DOCUMENT SEGMENT =
The next day Democrats were asked about the budget cuts on the Sunday talk shows. Illinois Sen. Dick Durbin and "Meet the Press" host David Gregory had this exchange:

Durbin: David, understand the starting point. We’ve already cut $41 billion below the president’s budget for this fiscal year in this — the way we’re currently funding our government. And now the question is: How much further should we go? And there are serious questions to be answered.

Gregory: But Democrats haven’t actually cut anything. But, senator, they haven’t actually — you haven’t actually cut anything because there was no budget last year.

Durbin: Well that’s wrong, David, we have.

Gregory: What cuts have you…

Durbin: No, no, that’s wrong.

Gregory: There’s — the $41 billion is just less than the level that it was funded at before.

Durbin: No, it’s less than the amount asked for by the president for this year, $41 billion below it, and the House has gone $100 billion below it. And so let’s be very candid, both sides have made cuts. The question is: What is the right thing to do at this moment?

A similar verbal joust occurred between Sen. Claire McCaskill and "Fox News Sunday" host Chris Wallace:

Wallace: They want $61 billion from current spending. How much are you willing to cut from current spending?

McCaskill: Well, I think certainly there’s on the table a $41 billion cut. I think that —

Wallace: Wait, wait, Senator, that’s a — that’s a phony cut because that is $41 billion from the president’s budget, that’s — that which hasn’t ever been enacted. It — it would actually not cut at all from current spending.

Durbin’s office told us that the senator was referring to the continuing appropriations resolution passed in December that keeps the government funded until March 4. That legislation allowed for spending in fiscal year 2011 to continue at the same levels as fiscal year 2010 on a temporary basis until a final spending bill can be passed. The office of Senate Majority Leader Harry Reid, who also has talked about a $41 billion spending cut, told us that the continuing resolution is spending at a rate of $41 billion below the president’s request for fiscal year 2011 — so therefore the Democrats can claim they cut spending by $41 billion.

But it’s not a cut in spending. The CBO says in a January report that discretionary spending — that is, funding Congress controls through the annual appropriations acts — continues to rise:

CBO, January 2011: Although discretionary programs are currently operating under a continuing resolution that, until March 4, 2011, holds funding mostly at 2010 levels, outlays will continue to rise, by CBO’s estimate. (Under the rules that govern its baseline, CBO assumes full-year funding for 2011 based on amounts provided under the continuing resolution.) CBO estimates that discretionary outlays in 2011 will be $26 billion (or about 2 percent) higher than in 2010. Most of the increase ($23 billion) is in outlays for defense programs, mainly from previous appropriations for operations and maintenance.

CBO anticipates that nondefense discretionary outlays will edge up by $3 billion. Nondefense outlays from ARRA-related funding will total $73 billion in 2011, a drop of $20 billion relative to 2010. But that decline is more than offset by increases in outlays for other nondefense discretionary programs, including international development, humanitarian aid, and security assistance ($5 billion) and hospital and medical care for veterans ($4 billion).

Now, you may hear House Republicans make reference to having "cut" $100 billion in spending, as House Speaker John Boehner did on his blog Feb. 22: "Early Saturday morning, the House passed H.R. 1, an historic $100 billion spending cut …" That’s not true, either.

As explained earlier, the House bill that passed Feb. 19 reduced non-security discretionary spending by $61 billion from fiscal year 2010. It’s only a $100 billion "cut" compared with the president’s budget proposal — a fact that is sometimes left out of the discussion. A chart compiled by the Republican staff for the House Committee on Appropriations shows that the actual cut in spending is $61 billion.

PROVIDED INFORMATION =
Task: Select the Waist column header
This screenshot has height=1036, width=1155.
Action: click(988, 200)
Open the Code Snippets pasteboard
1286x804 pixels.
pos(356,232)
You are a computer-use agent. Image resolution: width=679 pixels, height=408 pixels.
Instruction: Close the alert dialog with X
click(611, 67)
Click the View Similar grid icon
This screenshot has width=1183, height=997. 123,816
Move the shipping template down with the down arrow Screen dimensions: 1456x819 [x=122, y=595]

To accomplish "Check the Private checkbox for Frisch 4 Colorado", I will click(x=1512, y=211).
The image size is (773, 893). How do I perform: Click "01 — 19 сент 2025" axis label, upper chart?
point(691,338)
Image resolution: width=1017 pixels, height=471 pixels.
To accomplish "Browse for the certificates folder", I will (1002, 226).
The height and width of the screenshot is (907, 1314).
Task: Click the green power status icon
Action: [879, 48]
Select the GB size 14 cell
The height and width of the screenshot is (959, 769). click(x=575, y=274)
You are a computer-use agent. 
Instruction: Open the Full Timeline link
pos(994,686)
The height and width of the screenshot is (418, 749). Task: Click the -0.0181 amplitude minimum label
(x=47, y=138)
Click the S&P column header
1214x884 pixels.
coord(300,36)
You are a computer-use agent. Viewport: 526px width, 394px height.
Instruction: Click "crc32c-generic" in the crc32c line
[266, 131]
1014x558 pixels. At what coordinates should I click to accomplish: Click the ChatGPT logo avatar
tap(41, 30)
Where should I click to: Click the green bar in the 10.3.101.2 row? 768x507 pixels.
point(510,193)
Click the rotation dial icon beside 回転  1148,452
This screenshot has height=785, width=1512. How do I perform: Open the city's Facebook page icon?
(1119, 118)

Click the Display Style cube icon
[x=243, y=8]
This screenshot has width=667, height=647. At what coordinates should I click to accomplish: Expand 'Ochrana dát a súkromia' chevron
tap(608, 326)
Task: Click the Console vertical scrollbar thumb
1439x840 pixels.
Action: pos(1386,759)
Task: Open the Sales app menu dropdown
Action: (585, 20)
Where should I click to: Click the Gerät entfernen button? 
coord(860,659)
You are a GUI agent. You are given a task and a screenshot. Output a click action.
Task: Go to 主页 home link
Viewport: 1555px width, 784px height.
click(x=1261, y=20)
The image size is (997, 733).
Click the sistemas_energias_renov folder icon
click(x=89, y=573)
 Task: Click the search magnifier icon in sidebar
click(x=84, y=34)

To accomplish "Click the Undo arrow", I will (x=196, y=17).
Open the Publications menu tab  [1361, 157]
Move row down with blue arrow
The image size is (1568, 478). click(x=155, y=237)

PROBLEM 1 = In the budget-cut excerpt, how much higher does the CBO estimate discretionary outlays in 2011 will be than in 2010?
PROBLEM 2 = List every member of the Senate named in the budget-cut excerpt.

TASK RESPONSE 1 = $26 billion (about 2 percent) higher.

TASK RESPONSE 2 =
- Dick Durbin
- Claire McCaskill
- Harry Reid